**Problem requirements**
Everything in the records below should be set down again, word for word.

**Provided data**

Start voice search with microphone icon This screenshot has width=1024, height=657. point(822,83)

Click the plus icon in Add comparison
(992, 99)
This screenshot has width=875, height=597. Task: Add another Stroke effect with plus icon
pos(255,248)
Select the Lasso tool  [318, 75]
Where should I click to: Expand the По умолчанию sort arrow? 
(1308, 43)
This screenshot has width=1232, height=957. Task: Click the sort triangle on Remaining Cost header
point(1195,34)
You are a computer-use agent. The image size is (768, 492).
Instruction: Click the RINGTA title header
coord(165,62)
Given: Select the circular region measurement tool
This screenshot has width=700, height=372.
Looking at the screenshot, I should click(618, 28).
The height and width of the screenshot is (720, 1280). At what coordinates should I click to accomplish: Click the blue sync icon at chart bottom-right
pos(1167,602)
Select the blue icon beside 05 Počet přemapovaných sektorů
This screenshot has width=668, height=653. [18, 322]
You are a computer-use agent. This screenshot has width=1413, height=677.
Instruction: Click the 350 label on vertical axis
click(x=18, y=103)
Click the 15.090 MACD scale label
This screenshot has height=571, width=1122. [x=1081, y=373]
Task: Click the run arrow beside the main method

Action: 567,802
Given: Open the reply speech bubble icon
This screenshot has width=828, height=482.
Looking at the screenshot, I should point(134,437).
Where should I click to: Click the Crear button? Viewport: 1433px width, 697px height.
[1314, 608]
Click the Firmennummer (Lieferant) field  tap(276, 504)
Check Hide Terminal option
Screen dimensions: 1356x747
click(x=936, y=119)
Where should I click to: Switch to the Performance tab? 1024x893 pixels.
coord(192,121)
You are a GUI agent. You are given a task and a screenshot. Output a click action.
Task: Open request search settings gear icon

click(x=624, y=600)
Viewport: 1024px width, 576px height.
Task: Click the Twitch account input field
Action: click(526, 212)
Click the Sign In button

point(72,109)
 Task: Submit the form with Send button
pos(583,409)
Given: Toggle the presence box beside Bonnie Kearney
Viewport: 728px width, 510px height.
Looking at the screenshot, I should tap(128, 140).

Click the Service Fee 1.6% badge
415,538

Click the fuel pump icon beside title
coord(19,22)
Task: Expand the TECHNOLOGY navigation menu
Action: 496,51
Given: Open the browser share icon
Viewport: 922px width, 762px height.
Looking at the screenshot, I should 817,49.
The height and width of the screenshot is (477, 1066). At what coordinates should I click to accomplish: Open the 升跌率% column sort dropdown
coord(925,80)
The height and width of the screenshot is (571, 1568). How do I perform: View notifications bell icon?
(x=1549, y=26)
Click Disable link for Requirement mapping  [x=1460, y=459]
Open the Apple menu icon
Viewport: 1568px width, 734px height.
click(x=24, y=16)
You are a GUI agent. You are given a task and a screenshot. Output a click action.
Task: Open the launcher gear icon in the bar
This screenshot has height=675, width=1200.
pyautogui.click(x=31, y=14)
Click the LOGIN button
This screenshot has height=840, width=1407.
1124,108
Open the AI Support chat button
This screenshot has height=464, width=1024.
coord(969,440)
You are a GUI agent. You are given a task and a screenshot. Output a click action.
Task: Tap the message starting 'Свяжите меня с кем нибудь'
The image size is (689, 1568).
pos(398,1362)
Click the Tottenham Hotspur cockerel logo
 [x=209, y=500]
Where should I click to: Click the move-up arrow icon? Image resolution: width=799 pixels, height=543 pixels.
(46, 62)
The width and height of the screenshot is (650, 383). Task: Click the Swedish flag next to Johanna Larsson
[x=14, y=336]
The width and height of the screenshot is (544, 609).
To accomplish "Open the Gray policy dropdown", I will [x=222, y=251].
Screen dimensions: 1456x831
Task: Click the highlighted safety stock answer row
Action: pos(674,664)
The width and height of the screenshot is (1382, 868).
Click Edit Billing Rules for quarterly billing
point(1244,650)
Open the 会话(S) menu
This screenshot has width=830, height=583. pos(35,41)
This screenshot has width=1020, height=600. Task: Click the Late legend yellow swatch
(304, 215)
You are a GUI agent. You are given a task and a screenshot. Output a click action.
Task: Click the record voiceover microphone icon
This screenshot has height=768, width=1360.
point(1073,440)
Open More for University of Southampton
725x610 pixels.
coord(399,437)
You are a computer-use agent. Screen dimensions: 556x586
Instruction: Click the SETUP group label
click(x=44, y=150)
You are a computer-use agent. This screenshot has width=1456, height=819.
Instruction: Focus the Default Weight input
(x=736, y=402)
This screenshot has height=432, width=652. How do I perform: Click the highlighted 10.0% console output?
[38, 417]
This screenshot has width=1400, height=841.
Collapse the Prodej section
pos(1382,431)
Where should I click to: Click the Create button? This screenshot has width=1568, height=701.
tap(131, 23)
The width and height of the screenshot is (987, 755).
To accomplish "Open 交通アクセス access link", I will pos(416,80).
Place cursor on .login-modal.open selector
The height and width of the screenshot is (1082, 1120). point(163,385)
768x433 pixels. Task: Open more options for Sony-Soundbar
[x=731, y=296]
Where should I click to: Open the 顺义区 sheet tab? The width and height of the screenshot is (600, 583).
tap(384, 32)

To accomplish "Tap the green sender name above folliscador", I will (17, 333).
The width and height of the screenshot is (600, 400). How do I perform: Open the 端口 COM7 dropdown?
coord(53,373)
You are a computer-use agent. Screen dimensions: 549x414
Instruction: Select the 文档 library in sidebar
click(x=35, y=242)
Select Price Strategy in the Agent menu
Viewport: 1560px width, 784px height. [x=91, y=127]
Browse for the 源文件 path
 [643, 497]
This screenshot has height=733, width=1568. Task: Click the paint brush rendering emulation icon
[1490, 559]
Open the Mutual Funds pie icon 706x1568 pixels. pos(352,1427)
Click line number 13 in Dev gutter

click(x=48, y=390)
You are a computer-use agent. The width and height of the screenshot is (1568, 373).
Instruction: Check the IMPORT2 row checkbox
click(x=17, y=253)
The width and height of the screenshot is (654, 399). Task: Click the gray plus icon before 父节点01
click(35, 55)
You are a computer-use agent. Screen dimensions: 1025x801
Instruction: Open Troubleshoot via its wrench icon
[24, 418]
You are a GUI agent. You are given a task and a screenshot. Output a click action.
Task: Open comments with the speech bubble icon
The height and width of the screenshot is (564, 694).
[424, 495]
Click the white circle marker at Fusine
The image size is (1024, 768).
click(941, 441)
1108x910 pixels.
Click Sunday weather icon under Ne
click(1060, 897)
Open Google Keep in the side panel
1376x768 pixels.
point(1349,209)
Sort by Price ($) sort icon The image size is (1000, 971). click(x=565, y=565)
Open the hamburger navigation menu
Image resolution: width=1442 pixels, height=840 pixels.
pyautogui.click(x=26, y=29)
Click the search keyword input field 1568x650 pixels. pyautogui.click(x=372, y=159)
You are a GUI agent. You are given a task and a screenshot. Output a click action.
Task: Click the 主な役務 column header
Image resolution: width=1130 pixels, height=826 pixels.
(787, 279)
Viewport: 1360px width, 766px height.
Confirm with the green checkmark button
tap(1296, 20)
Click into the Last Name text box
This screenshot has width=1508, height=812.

**Response to the exercise**
Start voice search with microphone icon This screenshot has width=1024, height=657. point(822,83)

Click the plus icon in Add comparison
(992, 99)
This screenshot has width=875, height=597. Task: Add another Stroke effect with plus icon
pos(255,248)
Select the Lasso tool  [318, 75]
Where should I click to: Expand the По умолчанию sort arrow? 
(1308, 43)
This screenshot has width=1232, height=957. Task: Click the sort triangle on Remaining Cost header
point(1195,34)
You are a computer-use agent. The image size is (768, 492).
Instruction: Click the RINGTA title header
coord(165,62)
Given: Select the circular region measurement tool
This screenshot has width=700, height=372.
Looking at the screenshot, I should click(618, 28).
The height and width of the screenshot is (720, 1280). At what coordinates should I click to accomplish: Click the blue sync icon at chart bottom-right
pos(1167,602)
Select the blue icon beside 05 Počet přemapovaných sektorů
This screenshot has width=668, height=653. [18, 322]
You are a computer-use agent. This screenshot has width=1413, height=677.
Instruction: Click the 350 label on vertical axis
click(x=18, y=103)
Click the 15.090 MACD scale label
This screenshot has height=571, width=1122. [x=1081, y=373]
Task: Click the run arrow beside the main method

Action: 567,802
Given: Open the reply speech bubble icon
This screenshot has width=828, height=482.
Looking at the screenshot, I should point(134,437).
Where should I click to: Click the Crear button? Viewport: 1433px width, 697px height.
[1314, 608]
Click the Firmennummer (Lieferant) field  tap(276, 504)
Check Hide Terminal option
Screen dimensions: 1356x747
click(x=936, y=119)
Where should I click to: Switch to the Performance tab? 1024x893 pixels.
coord(192,121)
You are a GUI agent. You are given a task and a screenshot. Output a click action.
Task: Open request search settings gear icon

click(x=624, y=600)
Viewport: 1024px width, 576px height.
Task: Click the Twitch account input field
Action: click(526, 212)
Click the Sign In button

point(72,109)
 Task: Submit the form with Send button
pos(583,409)
Given: Toggle the presence box beside Bonnie Kearney
Viewport: 728px width, 510px height.
Looking at the screenshot, I should tap(128, 140).

Click the Service Fee 1.6% badge
415,538

Click the fuel pump icon beside title
coord(19,22)
Task: Expand the TECHNOLOGY navigation menu
Action: 496,51
Given: Open the browser share icon
Viewport: 922px width, 762px height.
Looking at the screenshot, I should 817,49.
The height and width of the screenshot is (477, 1066). At what coordinates should I click to accomplish: Open the 升跌率% column sort dropdown
coord(925,80)
The height and width of the screenshot is (571, 1568). How do I perform: View notifications bell icon?
(x=1549, y=26)
Click Disable link for Requirement mapping  [x=1460, y=459]
Open the Apple menu icon
Viewport: 1568px width, 734px height.
click(x=24, y=16)
You are a GUI agent. You are given a task and a screenshot. Output a click action.
Task: Open the launcher gear icon in the bar
This screenshot has height=675, width=1200.
pyautogui.click(x=31, y=14)
Click the LOGIN button
This screenshot has height=840, width=1407.
1124,108
Open the AI Support chat button
This screenshot has height=464, width=1024.
coord(969,440)
You are a GUI agent. You are given a task and a screenshot. Output a click action.
Task: Tap the message starting 'Свяжите меня с кем нибудь'
The image size is (689, 1568).
pos(398,1362)
Click the Tottenham Hotspur cockerel logo
 [x=209, y=500]
Where should I click to: Click the move-up arrow icon? Image resolution: width=799 pixels, height=543 pixels.
(46, 62)
The width and height of the screenshot is (650, 383). Task: Click the Swedish flag next to Johanna Larsson
[x=14, y=336]
The width and height of the screenshot is (544, 609).
To accomplish "Open the Gray policy dropdown", I will [x=222, y=251].
Screen dimensions: 1456x831
Task: Click the highlighted safety stock answer row
Action: pos(674,664)
The width and height of the screenshot is (1382, 868).
Click Edit Billing Rules for quarterly billing
point(1244,650)
Open the 会话(S) menu
This screenshot has width=830, height=583. pos(35,41)
This screenshot has width=1020, height=600. Task: Click the Late legend yellow swatch
(304, 215)
You are a GUI agent. You are given a task and a screenshot. Output a click action.
Task: Click the record voiceover microphone icon
This screenshot has height=768, width=1360.
point(1073,440)
Open More for University of Southampton
725x610 pixels.
coord(399,437)
You are a computer-use agent. Screen dimensions: 556x586
Instruction: Click the SETUP group label
click(x=44, y=150)
You are a computer-use agent. This screenshot has width=1456, height=819.
Instruction: Focus the Default Weight input
(x=736, y=402)
This screenshot has height=432, width=652. How do I perform: Click the highlighted 10.0% console output?
[38, 417]
This screenshot has width=1400, height=841.
Collapse the Prodej section
pos(1382,431)
Where should I click to: Click the Create button? This screenshot has width=1568, height=701.
tap(131, 23)
The width and height of the screenshot is (987, 755).
To accomplish "Open 交通アクセス access link", I will pos(416,80).
Place cursor on .login-modal.open selector
The height and width of the screenshot is (1082, 1120). point(163,385)
768x433 pixels. Task: Open more options for Sony-Soundbar
[x=731, y=296]
Where should I click to: Open the 顺义区 sheet tab? The width and height of the screenshot is (600, 583).
tap(384, 32)

To accomplish "Tap the green sender name above folliscador", I will (17, 333).
The width and height of the screenshot is (600, 400). How do I perform: Open the 端口 COM7 dropdown?
coord(53,373)
You are a computer-use agent. Screen dimensions: 549x414
Instruction: Select the 文档 library in sidebar
click(x=35, y=242)
Select Price Strategy in the Agent menu
Viewport: 1560px width, 784px height. [x=91, y=127]
Browse for the 源文件 path
 [643, 497]
This screenshot has height=733, width=1568. Task: Click the paint brush rendering emulation icon
[1490, 559]
Open the Mutual Funds pie icon 706x1568 pixels. pos(352,1427)
Click line number 13 in Dev gutter

click(x=48, y=390)
You are a computer-use agent. The width and height of the screenshot is (1568, 373).
Instruction: Check the IMPORT2 row checkbox
click(x=17, y=253)
The width and height of the screenshot is (654, 399). Task: Click the gray plus icon before 父节点01
click(35, 55)
You are a computer-use agent. Screen dimensions: 1025x801
Instruction: Open Troubleshoot via its wrench icon
[24, 418]
You are a GUI agent. You are given a task and a screenshot. Output a click action.
Task: Open comments with the speech bubble icon
The height and width of the screenshot is (564, 694).
[424, 495]
Click the white circle marker at Fusine
The image size is (1024, 768).
click(941, 441)
1108x910 pixels.
Click Sunday weather icon under Ne
click(1060, 897)
Open Google Keep in the side panel
1376x768 pixels.
point(1349,209)
Sort by Price ($) sort icon The image size is (1000, 971). click(x=565, y=565)
Open the hamburger navigation menu
Image resolution: width=1442 pixels, height=840 pixels.
pyautogui.click(x=26, y=29)
Click the search keyword input field 1568x650 pixels. pyautogui.click(x=372, y=159)
You are a GUI agent. You are given a task and a screenshot. Output a click action.
Task: Click the 主な役務 column header
Image resolution: width=1130 pixels, height=826 pixels.
(787, 279)
Viewport: 1360px width, 766px height.
Confirm with the green checkmark button
tap(1296, 20)
Click into the Last Name text box
This screenshot has width=1508, height=812.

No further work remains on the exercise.